__WHAT IS REQUIRED__
Pull every line holding the word "width" from the data below and copy it.
--- DATA TO USE Enclosed Below ---
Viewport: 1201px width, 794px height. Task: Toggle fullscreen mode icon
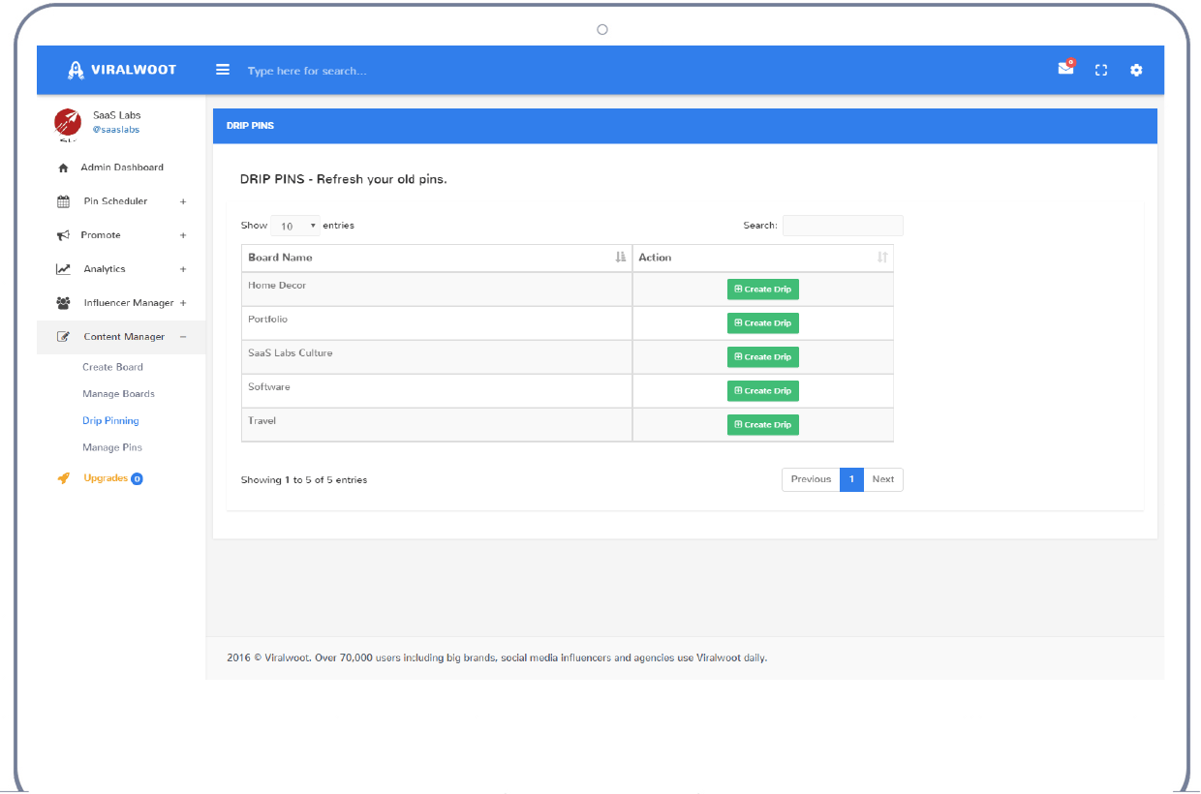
--- End of Enclosed DATA TO USE ---
--- DATA TO USE Enclosed Below ---
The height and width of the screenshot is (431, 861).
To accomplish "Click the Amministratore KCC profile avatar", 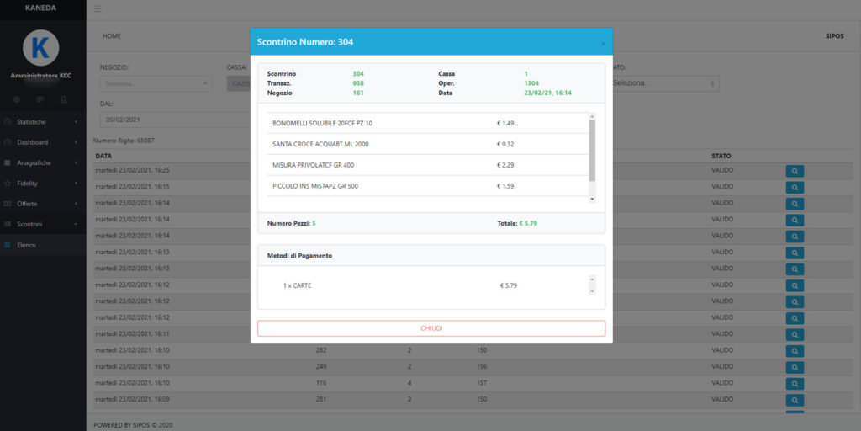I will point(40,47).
--- End of Enclosed DATA TO USE ---
--- DATA TO USE Enclosed Below ---
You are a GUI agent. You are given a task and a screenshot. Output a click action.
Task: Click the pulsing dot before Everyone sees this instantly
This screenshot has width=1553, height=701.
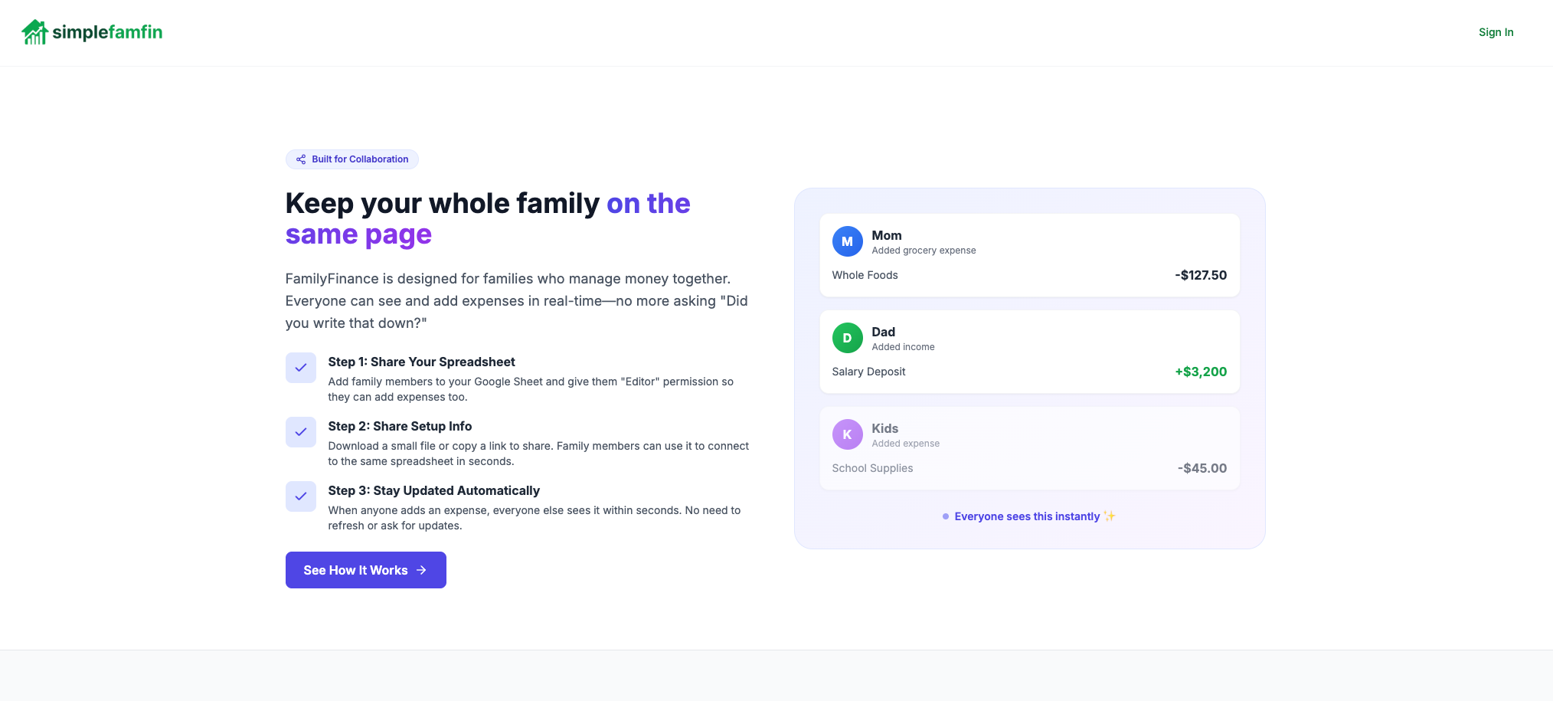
--- End of Enclosed DATA TO USE ---
__WORKED SOLUTION__
Viewport: 1201px width, 794px height. Task: Toggle fullscreen mode icon
The height and width of the screenshot is (431, 861).
This screenshot has width=1553, height=701.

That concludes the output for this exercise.